*EXERCISE INSTRUCTIONS*:
Report each line of the entries that includes "computer" by copying it.

*TASK DATA*:
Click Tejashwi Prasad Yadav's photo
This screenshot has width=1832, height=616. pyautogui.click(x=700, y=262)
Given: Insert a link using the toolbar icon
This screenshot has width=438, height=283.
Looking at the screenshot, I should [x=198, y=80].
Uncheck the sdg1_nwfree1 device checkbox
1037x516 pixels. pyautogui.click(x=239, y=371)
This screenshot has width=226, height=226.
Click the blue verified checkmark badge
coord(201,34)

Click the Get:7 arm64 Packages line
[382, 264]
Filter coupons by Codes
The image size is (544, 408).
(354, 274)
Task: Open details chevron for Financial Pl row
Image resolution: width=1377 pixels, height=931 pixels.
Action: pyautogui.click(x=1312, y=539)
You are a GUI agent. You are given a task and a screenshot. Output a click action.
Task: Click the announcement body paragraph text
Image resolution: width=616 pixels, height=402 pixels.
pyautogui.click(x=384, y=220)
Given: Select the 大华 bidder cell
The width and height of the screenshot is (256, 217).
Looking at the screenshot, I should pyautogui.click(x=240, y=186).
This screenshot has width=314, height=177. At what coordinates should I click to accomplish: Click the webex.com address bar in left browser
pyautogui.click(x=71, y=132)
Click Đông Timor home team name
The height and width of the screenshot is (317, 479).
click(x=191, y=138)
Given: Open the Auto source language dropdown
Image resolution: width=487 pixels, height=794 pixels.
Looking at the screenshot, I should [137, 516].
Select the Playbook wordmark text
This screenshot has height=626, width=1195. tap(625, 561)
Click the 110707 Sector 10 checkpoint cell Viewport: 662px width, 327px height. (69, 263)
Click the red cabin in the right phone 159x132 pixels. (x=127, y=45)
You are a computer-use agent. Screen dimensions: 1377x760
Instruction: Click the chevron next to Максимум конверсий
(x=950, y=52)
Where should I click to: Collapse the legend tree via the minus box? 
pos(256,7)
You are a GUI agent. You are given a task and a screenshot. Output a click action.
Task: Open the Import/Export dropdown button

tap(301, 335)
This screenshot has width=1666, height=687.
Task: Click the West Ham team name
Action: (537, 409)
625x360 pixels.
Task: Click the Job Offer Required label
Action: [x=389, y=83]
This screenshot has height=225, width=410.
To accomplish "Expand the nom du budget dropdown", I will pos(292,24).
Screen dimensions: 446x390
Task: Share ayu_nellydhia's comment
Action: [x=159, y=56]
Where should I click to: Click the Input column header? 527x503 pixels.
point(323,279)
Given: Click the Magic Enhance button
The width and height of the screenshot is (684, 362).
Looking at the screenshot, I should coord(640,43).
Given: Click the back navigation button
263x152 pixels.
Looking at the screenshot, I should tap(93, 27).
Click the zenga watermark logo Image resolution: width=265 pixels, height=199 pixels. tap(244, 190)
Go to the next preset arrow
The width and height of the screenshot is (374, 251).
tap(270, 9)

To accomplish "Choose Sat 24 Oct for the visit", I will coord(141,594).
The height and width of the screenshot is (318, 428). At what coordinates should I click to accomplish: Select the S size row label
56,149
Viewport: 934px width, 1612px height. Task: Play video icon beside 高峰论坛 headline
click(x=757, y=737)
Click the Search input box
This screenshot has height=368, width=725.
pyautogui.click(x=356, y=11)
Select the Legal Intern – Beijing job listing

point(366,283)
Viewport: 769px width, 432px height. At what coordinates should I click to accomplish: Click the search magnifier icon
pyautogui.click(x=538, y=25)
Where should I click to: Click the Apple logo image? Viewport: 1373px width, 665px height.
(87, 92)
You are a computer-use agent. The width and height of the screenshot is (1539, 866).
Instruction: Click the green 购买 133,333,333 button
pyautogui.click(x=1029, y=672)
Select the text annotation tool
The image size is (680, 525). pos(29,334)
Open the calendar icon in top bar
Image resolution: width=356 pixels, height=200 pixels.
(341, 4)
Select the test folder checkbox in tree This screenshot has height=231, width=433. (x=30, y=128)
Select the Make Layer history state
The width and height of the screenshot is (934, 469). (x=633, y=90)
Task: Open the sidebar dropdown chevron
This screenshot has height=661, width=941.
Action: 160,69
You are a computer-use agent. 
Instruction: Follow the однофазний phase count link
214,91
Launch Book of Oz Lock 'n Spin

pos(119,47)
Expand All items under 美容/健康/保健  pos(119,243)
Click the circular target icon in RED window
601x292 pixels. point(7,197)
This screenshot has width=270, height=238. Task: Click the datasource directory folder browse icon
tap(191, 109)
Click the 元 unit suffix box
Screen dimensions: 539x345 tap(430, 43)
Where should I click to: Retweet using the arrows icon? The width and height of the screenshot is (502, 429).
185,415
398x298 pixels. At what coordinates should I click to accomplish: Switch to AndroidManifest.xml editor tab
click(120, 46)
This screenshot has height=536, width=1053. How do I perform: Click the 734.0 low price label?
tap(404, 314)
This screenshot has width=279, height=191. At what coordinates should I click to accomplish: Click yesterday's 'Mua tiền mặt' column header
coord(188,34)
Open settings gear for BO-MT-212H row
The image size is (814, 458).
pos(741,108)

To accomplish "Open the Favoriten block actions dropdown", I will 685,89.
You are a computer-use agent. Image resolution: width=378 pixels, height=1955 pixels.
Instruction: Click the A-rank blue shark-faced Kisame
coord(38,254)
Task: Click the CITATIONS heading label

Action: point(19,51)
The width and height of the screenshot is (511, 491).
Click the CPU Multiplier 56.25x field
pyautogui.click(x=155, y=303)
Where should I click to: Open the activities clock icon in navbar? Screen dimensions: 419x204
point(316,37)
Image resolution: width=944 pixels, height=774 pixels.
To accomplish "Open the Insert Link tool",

*TASK ANSWER*:
You are a computer-use agent. Screen dimensions: 1377x760
You are a computer-use agent. The width and height of the screenshot is (1539, 866).
You are a computer-use agent. 
You are a computer-use agent. Image resolution: width=378 pixels, height=1955 pixels.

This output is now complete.